▶ What to work on:
In the records below, find the line containing "Image resolution: width=1220" and the line containing "Given: Decrease Komforttemperatur"; please repeat exactly the lines from one to the other, both included, and nothing more.

[Stored items from a collection]
=-=-=-=-=

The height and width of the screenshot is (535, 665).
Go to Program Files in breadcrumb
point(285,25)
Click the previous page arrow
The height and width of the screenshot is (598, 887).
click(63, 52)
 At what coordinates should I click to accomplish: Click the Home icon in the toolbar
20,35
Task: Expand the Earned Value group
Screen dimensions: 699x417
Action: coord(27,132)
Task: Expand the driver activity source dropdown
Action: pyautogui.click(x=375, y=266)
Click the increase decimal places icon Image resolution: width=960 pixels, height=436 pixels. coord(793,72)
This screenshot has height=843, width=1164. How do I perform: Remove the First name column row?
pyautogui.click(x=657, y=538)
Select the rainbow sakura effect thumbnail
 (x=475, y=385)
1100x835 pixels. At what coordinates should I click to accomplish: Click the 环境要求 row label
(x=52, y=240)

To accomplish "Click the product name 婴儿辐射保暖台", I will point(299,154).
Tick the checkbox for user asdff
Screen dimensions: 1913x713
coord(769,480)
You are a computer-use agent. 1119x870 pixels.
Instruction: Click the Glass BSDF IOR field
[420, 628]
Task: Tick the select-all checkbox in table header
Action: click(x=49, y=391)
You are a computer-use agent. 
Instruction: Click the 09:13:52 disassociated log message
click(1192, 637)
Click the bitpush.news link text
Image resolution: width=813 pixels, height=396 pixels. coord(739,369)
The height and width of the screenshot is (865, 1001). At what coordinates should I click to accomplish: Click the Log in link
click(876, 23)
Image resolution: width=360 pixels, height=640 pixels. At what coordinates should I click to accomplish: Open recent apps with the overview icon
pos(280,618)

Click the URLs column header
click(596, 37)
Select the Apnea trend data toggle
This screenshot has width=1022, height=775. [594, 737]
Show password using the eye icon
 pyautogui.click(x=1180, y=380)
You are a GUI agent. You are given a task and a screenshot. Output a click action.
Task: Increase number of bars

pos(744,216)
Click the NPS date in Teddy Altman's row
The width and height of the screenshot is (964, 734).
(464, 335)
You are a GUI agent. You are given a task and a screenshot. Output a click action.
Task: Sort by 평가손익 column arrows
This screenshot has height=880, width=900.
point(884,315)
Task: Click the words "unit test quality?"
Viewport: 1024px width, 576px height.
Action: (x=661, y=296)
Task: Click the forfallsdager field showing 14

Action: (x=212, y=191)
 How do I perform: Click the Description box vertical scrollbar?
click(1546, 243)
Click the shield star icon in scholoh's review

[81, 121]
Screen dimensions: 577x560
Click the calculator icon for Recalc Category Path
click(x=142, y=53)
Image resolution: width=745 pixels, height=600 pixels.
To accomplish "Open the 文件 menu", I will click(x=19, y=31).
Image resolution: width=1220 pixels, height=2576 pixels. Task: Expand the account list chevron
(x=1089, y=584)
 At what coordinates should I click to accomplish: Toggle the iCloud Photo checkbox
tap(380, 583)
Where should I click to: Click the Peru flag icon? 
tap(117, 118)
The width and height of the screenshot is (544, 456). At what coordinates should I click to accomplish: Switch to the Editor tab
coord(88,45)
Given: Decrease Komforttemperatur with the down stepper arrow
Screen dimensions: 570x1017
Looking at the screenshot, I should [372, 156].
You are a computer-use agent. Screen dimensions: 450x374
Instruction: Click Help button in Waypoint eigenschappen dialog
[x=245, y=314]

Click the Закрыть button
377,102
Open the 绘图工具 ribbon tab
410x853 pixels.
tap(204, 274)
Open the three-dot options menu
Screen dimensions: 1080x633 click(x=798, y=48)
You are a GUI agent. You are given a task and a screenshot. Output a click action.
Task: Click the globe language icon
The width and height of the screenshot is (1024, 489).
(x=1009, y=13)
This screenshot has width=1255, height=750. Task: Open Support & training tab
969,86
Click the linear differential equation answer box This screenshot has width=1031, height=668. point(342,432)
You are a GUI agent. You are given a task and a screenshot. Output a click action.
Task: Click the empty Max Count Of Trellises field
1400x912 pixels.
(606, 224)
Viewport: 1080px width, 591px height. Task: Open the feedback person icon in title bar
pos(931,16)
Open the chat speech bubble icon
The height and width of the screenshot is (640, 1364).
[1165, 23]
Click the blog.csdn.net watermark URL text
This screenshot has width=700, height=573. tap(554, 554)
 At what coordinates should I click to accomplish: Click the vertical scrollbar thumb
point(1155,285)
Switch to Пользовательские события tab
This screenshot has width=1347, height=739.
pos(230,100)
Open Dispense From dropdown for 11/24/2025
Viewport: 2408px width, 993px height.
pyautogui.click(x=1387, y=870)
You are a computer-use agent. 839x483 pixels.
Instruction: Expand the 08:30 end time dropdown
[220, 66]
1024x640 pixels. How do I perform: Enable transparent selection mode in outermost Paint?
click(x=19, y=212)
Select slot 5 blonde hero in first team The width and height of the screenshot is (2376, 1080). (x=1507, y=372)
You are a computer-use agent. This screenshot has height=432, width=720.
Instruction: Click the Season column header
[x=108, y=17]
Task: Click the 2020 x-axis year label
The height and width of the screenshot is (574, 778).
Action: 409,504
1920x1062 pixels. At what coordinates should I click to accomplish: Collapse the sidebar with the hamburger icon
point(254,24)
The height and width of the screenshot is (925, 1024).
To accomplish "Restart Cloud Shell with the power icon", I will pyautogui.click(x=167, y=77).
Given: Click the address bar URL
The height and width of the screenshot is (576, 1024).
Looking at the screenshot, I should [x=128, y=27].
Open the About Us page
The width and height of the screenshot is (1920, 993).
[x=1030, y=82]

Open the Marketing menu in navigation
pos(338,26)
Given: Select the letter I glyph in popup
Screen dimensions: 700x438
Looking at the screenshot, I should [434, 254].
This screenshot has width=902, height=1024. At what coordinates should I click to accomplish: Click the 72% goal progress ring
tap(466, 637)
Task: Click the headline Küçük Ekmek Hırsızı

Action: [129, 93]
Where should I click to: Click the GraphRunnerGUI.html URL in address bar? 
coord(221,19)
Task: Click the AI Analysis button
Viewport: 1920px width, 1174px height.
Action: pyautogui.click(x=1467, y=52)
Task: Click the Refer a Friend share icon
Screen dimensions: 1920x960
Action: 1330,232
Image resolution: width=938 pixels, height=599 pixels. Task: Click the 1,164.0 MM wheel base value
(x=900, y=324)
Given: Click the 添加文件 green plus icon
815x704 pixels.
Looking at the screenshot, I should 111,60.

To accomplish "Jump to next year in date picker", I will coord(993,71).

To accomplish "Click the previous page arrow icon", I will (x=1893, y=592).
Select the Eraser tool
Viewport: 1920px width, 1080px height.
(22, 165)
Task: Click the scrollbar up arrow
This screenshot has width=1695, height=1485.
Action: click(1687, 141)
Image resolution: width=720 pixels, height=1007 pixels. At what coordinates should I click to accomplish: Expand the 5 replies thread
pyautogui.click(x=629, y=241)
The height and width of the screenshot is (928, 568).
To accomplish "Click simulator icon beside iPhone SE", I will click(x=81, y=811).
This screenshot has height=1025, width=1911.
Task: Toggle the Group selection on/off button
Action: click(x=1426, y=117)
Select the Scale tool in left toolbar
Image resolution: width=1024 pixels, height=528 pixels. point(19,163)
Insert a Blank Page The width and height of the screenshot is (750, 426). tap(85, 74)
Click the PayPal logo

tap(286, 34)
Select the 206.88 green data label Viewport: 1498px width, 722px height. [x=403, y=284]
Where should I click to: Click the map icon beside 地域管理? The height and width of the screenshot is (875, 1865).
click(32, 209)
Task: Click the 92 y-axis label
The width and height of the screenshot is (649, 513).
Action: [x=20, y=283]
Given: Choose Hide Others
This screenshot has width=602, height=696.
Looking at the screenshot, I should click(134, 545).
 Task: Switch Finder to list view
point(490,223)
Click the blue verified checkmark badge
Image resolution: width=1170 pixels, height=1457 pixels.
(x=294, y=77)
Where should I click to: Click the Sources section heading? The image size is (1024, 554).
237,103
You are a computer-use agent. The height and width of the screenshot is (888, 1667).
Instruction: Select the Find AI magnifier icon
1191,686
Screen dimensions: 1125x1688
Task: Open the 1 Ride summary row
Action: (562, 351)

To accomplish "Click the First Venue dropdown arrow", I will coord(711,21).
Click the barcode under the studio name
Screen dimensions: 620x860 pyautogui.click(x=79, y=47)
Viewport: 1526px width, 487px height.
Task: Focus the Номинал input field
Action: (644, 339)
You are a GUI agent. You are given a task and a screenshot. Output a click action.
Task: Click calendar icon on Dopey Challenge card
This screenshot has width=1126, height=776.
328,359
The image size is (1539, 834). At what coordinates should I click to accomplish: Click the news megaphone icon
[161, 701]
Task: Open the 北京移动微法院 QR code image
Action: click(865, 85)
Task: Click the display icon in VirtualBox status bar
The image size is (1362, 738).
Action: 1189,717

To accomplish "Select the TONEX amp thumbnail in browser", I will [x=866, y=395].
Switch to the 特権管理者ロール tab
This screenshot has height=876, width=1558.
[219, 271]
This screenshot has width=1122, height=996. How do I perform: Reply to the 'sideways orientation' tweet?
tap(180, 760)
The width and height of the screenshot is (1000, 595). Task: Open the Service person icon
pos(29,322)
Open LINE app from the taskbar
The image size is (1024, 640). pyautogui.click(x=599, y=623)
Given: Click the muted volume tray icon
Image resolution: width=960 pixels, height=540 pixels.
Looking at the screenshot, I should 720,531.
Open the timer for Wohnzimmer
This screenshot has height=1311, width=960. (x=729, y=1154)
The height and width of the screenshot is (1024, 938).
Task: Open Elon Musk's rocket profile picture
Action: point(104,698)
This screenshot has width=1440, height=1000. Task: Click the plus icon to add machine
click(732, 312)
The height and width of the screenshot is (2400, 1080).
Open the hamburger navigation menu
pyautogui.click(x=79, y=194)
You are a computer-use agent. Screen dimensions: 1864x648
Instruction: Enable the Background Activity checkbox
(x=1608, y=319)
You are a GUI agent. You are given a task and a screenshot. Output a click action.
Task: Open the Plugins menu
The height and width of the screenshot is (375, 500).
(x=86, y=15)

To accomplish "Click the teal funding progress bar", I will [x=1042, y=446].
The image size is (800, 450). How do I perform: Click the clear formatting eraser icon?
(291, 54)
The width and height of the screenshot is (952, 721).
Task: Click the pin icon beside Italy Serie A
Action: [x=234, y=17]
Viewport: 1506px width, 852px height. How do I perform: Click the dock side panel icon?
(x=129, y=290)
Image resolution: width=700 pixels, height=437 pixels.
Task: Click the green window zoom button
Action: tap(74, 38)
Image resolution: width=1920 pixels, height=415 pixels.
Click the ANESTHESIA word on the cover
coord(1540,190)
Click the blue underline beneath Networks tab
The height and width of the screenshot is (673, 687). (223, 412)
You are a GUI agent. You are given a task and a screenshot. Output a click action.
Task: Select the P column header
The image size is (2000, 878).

=-=-=-=-=

▶ Reply to the task:
Image resolution: width=1220 pixels, height=2576 pixels. Task: Expand the account list chevron
(x=1089, y=584)
 At what coordinates should I click to accomplish: Toggle the iCloud Photo checkbox
tap(380, 583)
Where should I click to: Click the Peru flag icon? 
tap(117, 118)
The width and height of the screenshot is (544, 456). At what coordinates should I click to accomplish: Switch to the Editor tab
coord(88,45)
Given: Decrease Komforttemperatur with the down stepper arrow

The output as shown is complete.